Beginning in the mid-1990s, under the grandiose title “The National Homeownership Strategy: Partners in the American Dream,” the Clinton administration used the “affordable housing goals” that Congress had imposed on Fannie Mae and Freddie Mac to increase the availability of mortgage credit to low-income borrowers. It also loosened the standards under the Community Reinvestment Act to pull insured depository institutions further into the low-income lending program.
At first, 30 percent of all mortgages purchased by Fannie and Freddie had to be loans made to borrowers at or below the median income in the places where they lived, but in 2000 Clinton’s HUD secretary, Andrew Cuomo, increased this quota to 50 percent.
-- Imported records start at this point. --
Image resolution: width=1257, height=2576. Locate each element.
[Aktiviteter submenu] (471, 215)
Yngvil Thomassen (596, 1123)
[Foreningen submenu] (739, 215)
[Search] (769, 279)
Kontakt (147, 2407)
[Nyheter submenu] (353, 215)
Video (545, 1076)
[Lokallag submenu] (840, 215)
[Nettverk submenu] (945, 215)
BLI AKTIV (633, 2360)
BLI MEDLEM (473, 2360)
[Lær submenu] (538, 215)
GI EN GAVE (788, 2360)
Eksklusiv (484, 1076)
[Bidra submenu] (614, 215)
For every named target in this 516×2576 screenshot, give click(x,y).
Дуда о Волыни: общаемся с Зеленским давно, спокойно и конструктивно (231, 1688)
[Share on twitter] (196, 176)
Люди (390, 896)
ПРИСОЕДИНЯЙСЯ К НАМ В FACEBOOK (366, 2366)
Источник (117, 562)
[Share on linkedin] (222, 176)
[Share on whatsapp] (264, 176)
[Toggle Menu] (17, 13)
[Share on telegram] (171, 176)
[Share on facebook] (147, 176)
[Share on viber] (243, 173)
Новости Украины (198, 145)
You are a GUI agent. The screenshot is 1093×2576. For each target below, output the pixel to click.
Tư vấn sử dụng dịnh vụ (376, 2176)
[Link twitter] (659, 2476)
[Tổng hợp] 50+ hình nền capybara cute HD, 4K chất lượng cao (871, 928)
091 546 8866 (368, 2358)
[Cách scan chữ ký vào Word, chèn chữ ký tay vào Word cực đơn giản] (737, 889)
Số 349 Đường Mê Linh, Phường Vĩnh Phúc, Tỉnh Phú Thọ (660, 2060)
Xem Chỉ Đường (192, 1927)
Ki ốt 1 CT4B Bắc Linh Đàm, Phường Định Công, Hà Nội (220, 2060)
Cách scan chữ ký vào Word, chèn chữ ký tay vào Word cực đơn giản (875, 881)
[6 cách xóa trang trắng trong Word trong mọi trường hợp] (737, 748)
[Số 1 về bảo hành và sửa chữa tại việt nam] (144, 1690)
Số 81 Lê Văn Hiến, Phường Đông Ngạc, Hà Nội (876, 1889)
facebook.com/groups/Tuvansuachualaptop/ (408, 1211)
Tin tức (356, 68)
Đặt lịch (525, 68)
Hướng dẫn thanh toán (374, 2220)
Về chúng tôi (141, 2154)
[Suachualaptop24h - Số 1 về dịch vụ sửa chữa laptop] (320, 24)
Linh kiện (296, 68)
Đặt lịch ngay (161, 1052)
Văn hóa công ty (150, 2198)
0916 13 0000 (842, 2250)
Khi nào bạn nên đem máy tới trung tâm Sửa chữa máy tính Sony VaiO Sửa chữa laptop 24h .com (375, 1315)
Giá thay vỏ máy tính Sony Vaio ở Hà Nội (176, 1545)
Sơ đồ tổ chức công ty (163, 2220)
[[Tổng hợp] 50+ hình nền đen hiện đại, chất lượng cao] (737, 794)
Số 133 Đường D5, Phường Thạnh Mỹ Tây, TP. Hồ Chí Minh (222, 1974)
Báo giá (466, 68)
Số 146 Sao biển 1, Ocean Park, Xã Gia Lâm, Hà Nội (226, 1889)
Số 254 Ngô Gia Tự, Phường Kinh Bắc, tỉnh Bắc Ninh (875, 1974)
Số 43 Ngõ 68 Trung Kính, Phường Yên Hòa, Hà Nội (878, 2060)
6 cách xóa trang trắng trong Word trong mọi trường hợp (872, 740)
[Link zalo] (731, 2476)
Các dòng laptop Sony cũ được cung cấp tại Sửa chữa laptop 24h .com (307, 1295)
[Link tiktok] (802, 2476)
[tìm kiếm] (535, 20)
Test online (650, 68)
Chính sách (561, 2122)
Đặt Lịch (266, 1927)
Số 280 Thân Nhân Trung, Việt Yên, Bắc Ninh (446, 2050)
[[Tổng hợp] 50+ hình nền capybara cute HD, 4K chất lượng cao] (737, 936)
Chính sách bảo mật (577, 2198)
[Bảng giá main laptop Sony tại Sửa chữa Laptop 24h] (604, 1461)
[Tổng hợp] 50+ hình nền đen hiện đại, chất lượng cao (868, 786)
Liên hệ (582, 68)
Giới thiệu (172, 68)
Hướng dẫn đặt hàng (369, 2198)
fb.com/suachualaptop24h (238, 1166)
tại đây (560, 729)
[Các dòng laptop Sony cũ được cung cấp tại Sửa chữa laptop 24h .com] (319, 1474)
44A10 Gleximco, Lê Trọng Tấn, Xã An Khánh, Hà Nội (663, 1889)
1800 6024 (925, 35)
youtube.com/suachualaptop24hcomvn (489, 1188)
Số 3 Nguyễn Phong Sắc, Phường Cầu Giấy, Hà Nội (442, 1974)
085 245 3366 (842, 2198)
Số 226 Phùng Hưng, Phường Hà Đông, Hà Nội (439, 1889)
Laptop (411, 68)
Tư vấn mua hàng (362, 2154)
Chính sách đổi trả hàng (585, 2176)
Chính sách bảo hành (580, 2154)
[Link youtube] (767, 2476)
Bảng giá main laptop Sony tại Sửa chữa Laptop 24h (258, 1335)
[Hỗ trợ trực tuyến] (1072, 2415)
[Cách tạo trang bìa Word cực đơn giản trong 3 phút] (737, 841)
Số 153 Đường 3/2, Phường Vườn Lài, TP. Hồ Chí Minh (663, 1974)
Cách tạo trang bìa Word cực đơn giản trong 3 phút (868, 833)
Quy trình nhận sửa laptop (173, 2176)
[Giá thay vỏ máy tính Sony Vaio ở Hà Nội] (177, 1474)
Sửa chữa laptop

When the Bush administration took office in 2001, it had an opportunity to end this program, but it gave HUD a free hand, allowing the agency to raise the affordable housing quota to 55 percent in 2007, and doing nothing to cut back the scope of the Community Reinvestment Act.
In order to meet the growing quota for financing low-income borrowers, Fannie and Freddie had to relax their underwriting standards; that was the whole idea. By 2008, half of all mortgages—28 million loans—were subprime or otherwise low quality; of these, 74 percent were on the books of Fannie and Freddie and other government agencies or government-controlled entities. The funds that the government poured into the low-income housing market through Fannie and Freddie raised homeownership rates from 65 percent in 1995 to 69 percent in 2004, the highest rate ever recorded.
Bush took credit for this, but the huge expansion of subsidized mortgage funds also built the largest housing bubble in U.S. history. When the bubble began to deflate, it became clear why subprime mortgages had always before been a niche business—they defaulted in unprecedented numbers, driving down housing prices nationwide and weakening most major financial institutions. When Lehman Brothers failed in September 2008, a full-scale panic—the financial crisis—ensued.
Romney should not deny Bush’s error. Although Clinton began the process of forcing low mortgage underwriting standards, Bush continued and enhanced it. Instead, Romney should point out that the government should never have been in the housing finance business, and that he will eliminate Fannie and Freddie to restore a functioning housing market—something Obama has failed to do in almost four years.
But—and this is the key point—Romney can also turn the issue back on Obama, pointing out that while Bush clearly erred in his housing policies he pursued the right policies for getting the United States out of a recession, a topic far more relevant to the current election. While Obama chose vast and wasteful Keynsian-style spending—a “stimulus” of close to $800 billion—Bush chose tax cuts in the Reagan mold, just as Romney himself has now proposed.
When Bush entered office in January 2001 the United States was sliding into a recession caused by the dot-com collapse at the end of the Clinton administration. The first Bush tax cuts went into effect in June 2001 and by November 2001—even after the calamity of 9/11—the economy had emerged from recession. Government revenues grew sharply between 2004 and 2007. Between 2001 and 2004, even including the recession period, median household income rose by 1.6 percent. In the three years since the end of the last recession in June 2009—even if we don’t include the losses in household income during the recession itself—median family income under Obama has declined by 5 percent.